In this series of 3 posts, I use a simulated dataset (7 variables -3 factor and 4 numeric - and a sample size of 50) to create graphs/charts using base R, and replicate them using ggplot2, and rCharts. This is not an attempt to create an exhaustive database of graphs/charts of all possible combinations, but it was an exercise to generate some of the common ones (in my view). These include dot plots, histograms, box plots, bar charts, scatter plots, density curves, and line graphs and a few more. I am sure the code can be further optimized and it could use some finishing touches with many things like legends, axes labels, and color, but at the core, I think it does its job. Thanks to Ramnath Vaidyanathan for having answers to all questions and to the kind rCharts, ggplot2, and R community for the free knowledge base available on the Internet. The code for these pages can be found on github.
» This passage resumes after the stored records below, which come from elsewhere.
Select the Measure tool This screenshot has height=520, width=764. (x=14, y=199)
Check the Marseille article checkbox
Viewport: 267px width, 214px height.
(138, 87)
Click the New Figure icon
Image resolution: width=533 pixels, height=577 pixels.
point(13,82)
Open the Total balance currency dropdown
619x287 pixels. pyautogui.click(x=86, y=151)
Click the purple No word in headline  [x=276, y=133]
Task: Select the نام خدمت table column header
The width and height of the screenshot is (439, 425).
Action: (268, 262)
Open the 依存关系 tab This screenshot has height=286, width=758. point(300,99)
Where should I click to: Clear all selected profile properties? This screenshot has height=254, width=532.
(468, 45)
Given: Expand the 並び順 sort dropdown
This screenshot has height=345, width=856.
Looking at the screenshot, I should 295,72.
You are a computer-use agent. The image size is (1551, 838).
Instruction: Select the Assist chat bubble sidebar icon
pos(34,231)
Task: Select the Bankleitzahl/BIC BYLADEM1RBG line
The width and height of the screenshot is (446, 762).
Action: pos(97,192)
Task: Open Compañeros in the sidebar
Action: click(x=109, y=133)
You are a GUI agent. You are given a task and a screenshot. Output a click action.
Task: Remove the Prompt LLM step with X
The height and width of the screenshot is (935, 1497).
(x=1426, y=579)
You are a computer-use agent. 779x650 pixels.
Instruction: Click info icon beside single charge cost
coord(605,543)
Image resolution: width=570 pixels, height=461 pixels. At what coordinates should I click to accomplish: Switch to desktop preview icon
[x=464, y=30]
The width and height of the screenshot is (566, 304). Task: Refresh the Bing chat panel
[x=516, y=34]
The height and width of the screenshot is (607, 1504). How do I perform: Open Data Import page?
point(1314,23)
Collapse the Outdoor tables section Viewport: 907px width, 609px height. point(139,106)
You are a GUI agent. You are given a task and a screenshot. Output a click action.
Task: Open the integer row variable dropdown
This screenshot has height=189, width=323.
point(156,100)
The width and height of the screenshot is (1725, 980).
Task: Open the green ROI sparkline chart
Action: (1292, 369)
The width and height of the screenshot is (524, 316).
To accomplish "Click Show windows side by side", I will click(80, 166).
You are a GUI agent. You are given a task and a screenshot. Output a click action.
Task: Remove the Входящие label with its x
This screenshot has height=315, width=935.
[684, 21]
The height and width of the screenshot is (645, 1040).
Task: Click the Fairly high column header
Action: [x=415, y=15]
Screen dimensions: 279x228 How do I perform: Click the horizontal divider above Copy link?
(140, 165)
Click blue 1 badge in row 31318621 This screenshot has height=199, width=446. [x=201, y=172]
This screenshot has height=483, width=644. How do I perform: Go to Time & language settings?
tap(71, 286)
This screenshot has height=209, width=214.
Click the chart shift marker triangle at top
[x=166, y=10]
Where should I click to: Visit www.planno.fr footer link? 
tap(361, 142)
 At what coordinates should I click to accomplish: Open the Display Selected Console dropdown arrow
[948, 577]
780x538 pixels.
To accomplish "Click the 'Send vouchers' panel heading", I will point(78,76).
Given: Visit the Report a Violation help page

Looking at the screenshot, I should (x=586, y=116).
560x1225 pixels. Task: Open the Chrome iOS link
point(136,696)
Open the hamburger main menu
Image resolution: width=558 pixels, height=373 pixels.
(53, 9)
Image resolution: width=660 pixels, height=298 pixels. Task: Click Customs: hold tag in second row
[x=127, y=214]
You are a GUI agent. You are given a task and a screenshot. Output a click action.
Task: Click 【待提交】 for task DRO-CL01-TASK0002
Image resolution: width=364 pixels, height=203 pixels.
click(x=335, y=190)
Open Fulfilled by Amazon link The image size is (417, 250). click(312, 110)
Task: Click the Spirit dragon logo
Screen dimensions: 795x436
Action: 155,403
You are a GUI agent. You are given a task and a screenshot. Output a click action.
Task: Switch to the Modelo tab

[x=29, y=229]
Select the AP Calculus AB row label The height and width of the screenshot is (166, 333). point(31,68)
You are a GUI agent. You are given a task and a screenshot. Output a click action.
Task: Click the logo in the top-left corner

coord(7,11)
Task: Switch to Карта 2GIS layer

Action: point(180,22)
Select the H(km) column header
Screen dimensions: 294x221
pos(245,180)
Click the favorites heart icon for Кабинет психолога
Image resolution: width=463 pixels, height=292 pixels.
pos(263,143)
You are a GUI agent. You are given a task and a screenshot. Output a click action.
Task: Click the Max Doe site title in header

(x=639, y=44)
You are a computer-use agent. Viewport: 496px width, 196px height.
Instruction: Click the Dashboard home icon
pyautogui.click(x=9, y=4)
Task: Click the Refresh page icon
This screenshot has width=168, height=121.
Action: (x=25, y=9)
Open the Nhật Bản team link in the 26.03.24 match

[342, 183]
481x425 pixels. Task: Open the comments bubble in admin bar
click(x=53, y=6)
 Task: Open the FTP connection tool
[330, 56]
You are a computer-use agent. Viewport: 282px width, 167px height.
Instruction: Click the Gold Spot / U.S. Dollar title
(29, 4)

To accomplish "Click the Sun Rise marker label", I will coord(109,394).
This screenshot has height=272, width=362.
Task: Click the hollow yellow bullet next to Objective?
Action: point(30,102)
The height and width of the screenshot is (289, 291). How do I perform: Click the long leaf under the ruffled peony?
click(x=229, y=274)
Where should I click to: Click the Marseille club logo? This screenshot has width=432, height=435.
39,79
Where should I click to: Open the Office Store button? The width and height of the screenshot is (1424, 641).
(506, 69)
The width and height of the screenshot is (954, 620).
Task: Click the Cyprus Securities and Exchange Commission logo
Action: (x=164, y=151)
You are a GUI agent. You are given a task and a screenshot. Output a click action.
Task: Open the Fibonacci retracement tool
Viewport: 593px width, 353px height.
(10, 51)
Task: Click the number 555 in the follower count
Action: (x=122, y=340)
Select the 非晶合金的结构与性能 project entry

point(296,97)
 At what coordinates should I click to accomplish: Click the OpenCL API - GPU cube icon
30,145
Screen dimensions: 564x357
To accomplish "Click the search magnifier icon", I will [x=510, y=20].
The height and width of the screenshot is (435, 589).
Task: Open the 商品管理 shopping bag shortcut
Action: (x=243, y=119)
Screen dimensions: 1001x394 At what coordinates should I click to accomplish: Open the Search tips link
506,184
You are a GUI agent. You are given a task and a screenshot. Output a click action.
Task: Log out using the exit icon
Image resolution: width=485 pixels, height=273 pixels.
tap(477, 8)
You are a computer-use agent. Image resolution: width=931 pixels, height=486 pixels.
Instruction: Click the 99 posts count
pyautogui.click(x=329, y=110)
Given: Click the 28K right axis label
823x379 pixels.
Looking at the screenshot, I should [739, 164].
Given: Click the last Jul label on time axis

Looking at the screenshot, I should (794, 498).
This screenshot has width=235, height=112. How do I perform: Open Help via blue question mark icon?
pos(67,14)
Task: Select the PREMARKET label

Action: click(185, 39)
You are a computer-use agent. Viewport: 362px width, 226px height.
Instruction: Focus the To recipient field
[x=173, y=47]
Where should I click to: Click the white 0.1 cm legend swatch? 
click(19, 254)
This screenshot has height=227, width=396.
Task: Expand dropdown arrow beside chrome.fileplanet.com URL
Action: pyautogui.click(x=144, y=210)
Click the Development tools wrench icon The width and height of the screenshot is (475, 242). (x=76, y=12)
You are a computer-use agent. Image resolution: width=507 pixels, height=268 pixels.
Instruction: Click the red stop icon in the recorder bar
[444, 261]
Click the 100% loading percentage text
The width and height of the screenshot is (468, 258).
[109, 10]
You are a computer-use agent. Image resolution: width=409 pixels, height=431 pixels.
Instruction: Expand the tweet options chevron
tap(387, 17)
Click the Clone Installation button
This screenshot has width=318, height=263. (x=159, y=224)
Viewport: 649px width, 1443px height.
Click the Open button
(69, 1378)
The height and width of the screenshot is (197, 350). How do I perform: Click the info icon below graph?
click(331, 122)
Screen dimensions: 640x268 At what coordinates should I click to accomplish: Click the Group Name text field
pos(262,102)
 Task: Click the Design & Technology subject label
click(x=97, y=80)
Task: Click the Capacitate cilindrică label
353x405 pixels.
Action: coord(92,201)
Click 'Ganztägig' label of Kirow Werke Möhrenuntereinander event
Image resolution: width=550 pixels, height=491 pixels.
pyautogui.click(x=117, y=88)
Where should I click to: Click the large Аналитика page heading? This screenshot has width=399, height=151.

Part 1 in the series (using Base R) can be found here

Part 3 in the series (using rCharts) can be found here

Data
Let us begin by simulating our sample data of 3 factor variables and 4 numeric variables.

## Simulate some data
## 3 Factor Variables
FacVar1 = as.factor ( rep ( c ( "level1" , "level2" ), 25 ))
FacVar2 = as.factor ( rep ( c ( "levelA" , "levelB" , "levelC" ), 17 )[ -51 ])
FacVar3 = as.factor ( rep ( c ( "levelI" , "levelII" , "levelIII" , "levelIV" ), 13 )[ - c ( 51 : 52 )])
## 4 Numeric Vars
set.seed ( 123 )
NumVar1 = round ( rnorm ( n = 50 , mean = 1000 , sd = 50 ), digits = 2 ) ## Normal distribution
set.seed ( 123 )
NumVar2 = round ( runif ( n = 50 , min = 500 , max = 1500 ), digits = 2 ) ## Uniform distribution
set.seed ( 123 )
NumVar3 = round ( rexp ( n = 50 , rate = .001 )) ## Exponential distribution
NumVar4 = 2001 : 2050
simData = data.frame ( FacVar1 , FacVar2 , FacVar3 , NumVar1 , NumVar2 , NumVar3 , NumVar4 )

Initialize the libraries used for this page
library ( ggplot2 )
library ( reshape2 )

One Variable: Numeric Variable
ggplot ( simData , aes ( y = NumVar1 , x = 1 : nrow ( simData ), group = "NumVar1" )) + geom_point () + geom_line () + xlab ( "" ) ## Index plot

ggplot ( simData , aes ( x = NumVar1 )) + geom_histogram () ## histogram

ggplot ( simData , aes ( x = NumVar1 )) + geom_density () ## Kernel density plot

ggplot ( simData , aes ( x = factor ( "" ), y = NumVar1 )) + geom_boxplot () + xlab ( "" ) ## box plot

One Variable: Factor Variable
## barplot
ggplot ( simData , aes ( x = FacVar3 )) + geom_bar ()

## pie chart - Not the best graph --- use with caution
ggplot ( simData , aes ( x = factor ( "" ), fill = FacVar3 , label = FacVar3 )) + geom_bar () + coord_polar ( theta = "y" ) + scale_x_discrete ( "" )

Two Variables: Two Numeric Variables
simtmp = simData [, c ( 4 : 5 )] ## 4th and 5th columns are NumVar1 and NumVar2
simtmp $ index = 1 : nrow ( simtmp )
simtmpmelt = melt ( simtmp , id = c ( "index" ))
## line plots with observation number as index
ggplot ( simtmpmelt , aes ( y = value , x = index , color = variable )) + geom_point () + geom_line () + xlab ( "" )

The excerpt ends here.